US ran ‘Cuban Twitter’ in Pakistan too, says report

0
116

WASHINGTON

The United States ran a ‘Cuban Twitter’ like programme in Pakistan too but it closed when the project failed to generate enough funds to run itself, the US media reports.
The reports identified the programme as “Hamari Awaz,” launched in Lahore by former US Secretary of State Hillary Clinton in 2009. While launching the programme, she announced that the United States would fund the first 24 million messages and then it would have to generate its own funds.
The US State Department ran the programme out of the office of Richard C. Holbrooke, President Obama’s special envoy to Afghanistan and Pakistan, who died in 2010. Pakistani telecommunications companies provided the network.
An announcement distributed after the launching identified “Hamari Awaz” as “a service you can use on your cellphone to distribute news stories, to invite people to an event, to share your thoughts and opinions, to report problems that you see, to call for actions to solve those problems.”
State Department officials told The New York Times that at its peak the programme cost about $1 million and connected more than a million people who sent more than 350 million messages. Users of the service could sign up using their personal information or remain anonymous.
The service was used by a diverse segment of Pakistani society, according to people who ran the programme.
“Farmers used it to share market prices.
News organisations used it to reach readers.
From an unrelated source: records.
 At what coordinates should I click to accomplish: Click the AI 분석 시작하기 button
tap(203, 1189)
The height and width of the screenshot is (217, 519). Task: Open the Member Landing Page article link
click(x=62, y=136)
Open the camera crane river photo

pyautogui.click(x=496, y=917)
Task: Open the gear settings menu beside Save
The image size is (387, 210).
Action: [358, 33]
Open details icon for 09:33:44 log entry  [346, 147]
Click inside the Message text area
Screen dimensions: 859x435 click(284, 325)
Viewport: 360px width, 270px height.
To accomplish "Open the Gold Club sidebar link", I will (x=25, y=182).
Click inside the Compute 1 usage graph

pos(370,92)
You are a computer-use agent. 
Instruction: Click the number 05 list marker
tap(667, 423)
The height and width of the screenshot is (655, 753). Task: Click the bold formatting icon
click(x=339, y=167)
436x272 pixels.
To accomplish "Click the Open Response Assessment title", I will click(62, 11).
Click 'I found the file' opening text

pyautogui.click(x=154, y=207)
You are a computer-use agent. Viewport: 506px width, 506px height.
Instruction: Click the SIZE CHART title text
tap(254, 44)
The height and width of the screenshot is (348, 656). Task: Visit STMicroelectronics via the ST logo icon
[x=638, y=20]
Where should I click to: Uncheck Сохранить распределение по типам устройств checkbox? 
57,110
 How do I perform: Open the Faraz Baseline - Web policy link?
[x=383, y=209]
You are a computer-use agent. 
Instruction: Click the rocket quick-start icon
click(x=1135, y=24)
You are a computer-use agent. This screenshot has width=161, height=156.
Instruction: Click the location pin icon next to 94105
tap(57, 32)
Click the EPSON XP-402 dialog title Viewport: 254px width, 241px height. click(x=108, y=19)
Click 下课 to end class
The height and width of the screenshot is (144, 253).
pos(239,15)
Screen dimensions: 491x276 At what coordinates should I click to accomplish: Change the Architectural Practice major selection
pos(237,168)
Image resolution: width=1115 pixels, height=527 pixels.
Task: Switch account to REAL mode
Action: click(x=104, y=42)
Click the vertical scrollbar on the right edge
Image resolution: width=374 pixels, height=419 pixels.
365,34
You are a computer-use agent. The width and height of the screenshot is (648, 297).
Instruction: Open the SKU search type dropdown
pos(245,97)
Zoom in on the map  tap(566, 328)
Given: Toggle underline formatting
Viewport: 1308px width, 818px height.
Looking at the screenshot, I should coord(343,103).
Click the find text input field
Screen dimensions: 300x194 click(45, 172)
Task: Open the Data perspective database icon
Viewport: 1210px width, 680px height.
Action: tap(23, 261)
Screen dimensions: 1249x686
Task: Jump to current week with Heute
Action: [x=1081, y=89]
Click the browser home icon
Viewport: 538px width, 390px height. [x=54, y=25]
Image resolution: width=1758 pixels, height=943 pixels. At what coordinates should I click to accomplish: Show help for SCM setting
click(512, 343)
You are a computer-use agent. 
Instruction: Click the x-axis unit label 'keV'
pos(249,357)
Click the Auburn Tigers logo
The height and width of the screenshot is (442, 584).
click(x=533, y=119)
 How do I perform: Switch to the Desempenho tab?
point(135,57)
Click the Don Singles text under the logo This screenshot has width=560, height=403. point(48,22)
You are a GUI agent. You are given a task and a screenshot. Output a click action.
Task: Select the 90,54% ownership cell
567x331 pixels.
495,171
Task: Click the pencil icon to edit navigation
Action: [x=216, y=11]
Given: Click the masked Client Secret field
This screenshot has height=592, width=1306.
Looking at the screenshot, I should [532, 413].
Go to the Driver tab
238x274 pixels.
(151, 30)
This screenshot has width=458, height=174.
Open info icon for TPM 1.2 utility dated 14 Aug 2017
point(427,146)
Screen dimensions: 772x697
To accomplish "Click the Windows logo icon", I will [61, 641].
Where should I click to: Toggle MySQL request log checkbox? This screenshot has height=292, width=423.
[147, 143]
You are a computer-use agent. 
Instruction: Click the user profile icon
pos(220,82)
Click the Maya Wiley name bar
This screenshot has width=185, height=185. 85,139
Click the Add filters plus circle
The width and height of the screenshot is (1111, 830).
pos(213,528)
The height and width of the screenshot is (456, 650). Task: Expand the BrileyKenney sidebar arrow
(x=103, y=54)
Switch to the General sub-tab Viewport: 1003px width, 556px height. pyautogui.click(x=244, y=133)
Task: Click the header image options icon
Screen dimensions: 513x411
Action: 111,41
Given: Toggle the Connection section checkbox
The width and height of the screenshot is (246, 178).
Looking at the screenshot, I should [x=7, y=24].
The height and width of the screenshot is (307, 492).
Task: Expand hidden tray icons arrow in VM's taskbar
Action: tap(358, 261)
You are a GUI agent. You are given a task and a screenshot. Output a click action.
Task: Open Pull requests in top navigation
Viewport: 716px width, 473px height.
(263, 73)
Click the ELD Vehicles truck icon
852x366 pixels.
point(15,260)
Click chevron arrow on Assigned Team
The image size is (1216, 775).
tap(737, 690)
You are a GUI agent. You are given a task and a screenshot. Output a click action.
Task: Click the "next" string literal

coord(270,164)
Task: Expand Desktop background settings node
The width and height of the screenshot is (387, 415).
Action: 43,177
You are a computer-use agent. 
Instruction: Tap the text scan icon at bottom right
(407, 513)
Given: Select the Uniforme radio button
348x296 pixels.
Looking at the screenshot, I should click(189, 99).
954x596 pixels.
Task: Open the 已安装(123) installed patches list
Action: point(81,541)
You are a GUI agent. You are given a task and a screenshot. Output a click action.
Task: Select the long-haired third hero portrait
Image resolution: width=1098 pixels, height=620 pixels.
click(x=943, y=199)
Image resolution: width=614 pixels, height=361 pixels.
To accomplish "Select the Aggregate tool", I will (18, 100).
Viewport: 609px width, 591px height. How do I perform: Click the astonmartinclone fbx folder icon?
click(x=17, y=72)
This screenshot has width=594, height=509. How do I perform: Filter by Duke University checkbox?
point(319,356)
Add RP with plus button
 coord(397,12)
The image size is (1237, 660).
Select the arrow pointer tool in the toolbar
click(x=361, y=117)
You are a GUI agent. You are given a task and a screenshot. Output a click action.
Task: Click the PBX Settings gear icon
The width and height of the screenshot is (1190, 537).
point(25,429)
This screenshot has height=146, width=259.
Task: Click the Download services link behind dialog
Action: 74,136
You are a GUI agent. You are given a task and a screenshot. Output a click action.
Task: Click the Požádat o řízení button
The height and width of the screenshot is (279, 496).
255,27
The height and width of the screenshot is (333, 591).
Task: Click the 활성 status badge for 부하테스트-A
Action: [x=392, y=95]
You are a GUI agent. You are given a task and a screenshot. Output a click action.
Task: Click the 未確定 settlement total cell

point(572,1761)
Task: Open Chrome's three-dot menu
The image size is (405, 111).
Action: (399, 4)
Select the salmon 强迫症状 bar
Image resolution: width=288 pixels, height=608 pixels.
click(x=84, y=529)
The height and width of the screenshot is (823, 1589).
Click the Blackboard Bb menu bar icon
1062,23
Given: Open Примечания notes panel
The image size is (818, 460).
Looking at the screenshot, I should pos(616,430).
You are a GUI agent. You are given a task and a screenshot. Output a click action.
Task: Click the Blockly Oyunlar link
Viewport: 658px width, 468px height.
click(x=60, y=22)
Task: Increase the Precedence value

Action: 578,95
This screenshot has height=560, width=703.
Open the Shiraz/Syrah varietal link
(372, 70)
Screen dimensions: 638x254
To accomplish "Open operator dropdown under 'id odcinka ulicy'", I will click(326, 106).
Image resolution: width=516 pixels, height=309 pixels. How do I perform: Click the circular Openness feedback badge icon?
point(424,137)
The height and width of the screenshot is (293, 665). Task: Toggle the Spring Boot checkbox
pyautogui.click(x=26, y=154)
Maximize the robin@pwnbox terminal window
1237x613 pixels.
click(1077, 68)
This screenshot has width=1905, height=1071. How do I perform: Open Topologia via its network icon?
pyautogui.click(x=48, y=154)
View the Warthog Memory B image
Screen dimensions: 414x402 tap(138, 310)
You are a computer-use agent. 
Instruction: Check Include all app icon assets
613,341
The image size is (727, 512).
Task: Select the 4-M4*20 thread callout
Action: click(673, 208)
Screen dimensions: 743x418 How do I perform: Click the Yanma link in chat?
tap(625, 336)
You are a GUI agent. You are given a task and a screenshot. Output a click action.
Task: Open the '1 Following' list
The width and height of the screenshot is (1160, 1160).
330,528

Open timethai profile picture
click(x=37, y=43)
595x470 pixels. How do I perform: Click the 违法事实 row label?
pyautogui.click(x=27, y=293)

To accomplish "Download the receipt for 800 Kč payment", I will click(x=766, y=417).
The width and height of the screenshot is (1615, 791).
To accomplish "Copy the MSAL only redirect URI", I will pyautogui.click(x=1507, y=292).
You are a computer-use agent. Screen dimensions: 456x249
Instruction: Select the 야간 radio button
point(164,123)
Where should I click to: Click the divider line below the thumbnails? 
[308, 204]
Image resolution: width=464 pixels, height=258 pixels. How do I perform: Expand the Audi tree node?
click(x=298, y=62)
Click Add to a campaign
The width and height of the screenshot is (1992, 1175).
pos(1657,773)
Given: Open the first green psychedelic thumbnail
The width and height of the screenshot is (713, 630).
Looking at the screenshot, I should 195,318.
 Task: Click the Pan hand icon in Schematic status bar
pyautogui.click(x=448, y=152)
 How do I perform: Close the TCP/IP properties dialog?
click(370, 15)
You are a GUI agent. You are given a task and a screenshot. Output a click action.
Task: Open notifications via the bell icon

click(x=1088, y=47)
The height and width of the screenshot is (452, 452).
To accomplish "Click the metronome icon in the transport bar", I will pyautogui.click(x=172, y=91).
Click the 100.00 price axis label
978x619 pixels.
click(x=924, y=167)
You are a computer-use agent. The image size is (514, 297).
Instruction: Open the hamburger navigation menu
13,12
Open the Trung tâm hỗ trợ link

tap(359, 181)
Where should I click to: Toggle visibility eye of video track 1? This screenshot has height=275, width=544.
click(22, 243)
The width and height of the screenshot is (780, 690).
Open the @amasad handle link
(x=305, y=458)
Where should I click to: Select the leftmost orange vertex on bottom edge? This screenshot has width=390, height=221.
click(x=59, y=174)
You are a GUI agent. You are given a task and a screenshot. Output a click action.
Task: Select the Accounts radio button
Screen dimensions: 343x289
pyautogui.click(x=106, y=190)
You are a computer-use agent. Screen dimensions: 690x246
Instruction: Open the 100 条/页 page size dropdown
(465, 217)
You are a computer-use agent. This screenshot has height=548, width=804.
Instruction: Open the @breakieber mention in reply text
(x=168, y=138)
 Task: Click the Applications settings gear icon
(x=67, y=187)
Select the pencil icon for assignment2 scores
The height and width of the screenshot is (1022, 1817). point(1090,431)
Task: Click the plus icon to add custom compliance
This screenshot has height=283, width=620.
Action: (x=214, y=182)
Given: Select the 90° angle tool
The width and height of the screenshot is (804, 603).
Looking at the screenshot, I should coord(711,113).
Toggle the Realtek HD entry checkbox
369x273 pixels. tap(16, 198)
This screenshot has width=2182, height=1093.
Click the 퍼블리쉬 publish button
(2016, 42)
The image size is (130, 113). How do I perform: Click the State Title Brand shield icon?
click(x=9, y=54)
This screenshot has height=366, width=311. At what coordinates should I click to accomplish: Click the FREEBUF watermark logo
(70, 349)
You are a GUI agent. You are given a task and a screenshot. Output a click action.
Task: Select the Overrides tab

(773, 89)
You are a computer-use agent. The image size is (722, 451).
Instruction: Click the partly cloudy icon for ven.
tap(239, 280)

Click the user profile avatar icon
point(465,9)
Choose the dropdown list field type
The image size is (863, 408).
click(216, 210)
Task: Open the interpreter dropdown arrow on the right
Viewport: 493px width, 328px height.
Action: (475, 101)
People used it to connect and share information such as cricket scores,” the Times reported.
State Department officials enlisted the Pakistani government to promote the social media programme, which officials thought at the time might ease mounting tensions between the two countries.
US officials contacted by the Times would not say when the Pakistani programme ended or what it ultimately accomplished.
Between 2009 and 2010, the United States launched similar programmes in dozens of countries in Asia, Africa and Latin America.
Last week, the Associated Press released an exposé on one of these programmes called ZunZuneo, which aimed to stir political unrest in Cuba.